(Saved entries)
↓

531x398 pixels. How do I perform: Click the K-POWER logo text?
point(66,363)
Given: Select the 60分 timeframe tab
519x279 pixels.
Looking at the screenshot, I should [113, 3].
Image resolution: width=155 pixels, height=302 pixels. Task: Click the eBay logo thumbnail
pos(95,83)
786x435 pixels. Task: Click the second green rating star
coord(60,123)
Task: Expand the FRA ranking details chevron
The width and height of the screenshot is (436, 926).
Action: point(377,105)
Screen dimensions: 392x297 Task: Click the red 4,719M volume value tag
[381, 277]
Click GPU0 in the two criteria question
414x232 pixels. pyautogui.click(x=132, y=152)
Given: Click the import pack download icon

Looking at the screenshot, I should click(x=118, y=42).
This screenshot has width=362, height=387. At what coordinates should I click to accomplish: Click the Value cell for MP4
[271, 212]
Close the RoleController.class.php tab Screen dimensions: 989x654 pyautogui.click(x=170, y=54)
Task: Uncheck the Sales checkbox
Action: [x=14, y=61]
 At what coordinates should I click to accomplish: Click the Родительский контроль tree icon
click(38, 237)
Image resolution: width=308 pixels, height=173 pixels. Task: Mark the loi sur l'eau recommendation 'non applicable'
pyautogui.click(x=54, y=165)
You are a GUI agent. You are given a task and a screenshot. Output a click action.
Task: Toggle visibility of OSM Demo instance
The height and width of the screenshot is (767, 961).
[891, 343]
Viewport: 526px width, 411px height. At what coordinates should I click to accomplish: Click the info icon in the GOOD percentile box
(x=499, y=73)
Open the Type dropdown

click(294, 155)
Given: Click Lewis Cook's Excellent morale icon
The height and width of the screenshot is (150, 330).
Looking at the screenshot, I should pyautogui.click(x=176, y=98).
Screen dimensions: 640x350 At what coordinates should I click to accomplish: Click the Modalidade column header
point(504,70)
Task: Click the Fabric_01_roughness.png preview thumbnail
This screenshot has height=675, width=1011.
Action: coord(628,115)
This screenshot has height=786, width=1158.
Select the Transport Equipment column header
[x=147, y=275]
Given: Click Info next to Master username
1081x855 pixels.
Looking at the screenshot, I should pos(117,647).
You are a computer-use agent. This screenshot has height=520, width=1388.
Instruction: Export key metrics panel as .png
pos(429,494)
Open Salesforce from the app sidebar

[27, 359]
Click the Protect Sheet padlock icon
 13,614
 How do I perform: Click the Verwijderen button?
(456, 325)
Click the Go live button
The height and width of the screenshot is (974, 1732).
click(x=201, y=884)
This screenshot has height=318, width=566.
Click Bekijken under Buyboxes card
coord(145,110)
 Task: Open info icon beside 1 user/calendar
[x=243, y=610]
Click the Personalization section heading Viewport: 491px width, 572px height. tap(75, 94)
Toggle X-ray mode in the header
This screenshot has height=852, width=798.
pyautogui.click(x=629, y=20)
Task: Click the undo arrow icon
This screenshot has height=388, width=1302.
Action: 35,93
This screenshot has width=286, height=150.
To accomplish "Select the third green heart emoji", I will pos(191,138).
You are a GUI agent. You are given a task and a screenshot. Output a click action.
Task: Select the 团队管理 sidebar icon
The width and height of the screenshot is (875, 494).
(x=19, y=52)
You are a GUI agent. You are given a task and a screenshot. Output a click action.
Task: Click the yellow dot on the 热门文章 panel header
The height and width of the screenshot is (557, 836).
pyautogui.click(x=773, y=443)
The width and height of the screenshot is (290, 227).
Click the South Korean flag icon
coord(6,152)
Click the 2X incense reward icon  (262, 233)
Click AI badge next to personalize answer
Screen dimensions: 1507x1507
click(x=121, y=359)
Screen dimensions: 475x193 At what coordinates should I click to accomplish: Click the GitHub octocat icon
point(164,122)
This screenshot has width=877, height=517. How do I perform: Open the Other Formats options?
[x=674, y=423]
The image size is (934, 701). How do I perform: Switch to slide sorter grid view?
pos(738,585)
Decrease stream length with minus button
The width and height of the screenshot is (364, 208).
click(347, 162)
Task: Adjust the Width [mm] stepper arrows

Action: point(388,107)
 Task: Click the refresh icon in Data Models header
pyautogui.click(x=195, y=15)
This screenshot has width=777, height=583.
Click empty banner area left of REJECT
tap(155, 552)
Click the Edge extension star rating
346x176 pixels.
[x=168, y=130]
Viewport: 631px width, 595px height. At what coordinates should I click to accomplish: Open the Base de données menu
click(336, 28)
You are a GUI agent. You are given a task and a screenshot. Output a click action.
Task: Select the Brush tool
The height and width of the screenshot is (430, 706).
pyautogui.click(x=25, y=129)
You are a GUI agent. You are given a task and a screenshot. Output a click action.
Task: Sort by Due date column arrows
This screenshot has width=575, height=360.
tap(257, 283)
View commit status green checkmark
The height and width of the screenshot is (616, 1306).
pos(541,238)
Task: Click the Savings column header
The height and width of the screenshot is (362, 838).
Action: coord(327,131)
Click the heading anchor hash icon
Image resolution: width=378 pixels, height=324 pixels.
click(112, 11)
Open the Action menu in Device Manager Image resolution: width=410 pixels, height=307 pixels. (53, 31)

↑

◆ AIM OF THE EXERCISE:
Return every line of the preceding records in which the word "next" appears.

◆ EXERCISE RESPONSE:
Given: Click Info next to Master username
Click AI badge next to personalize answer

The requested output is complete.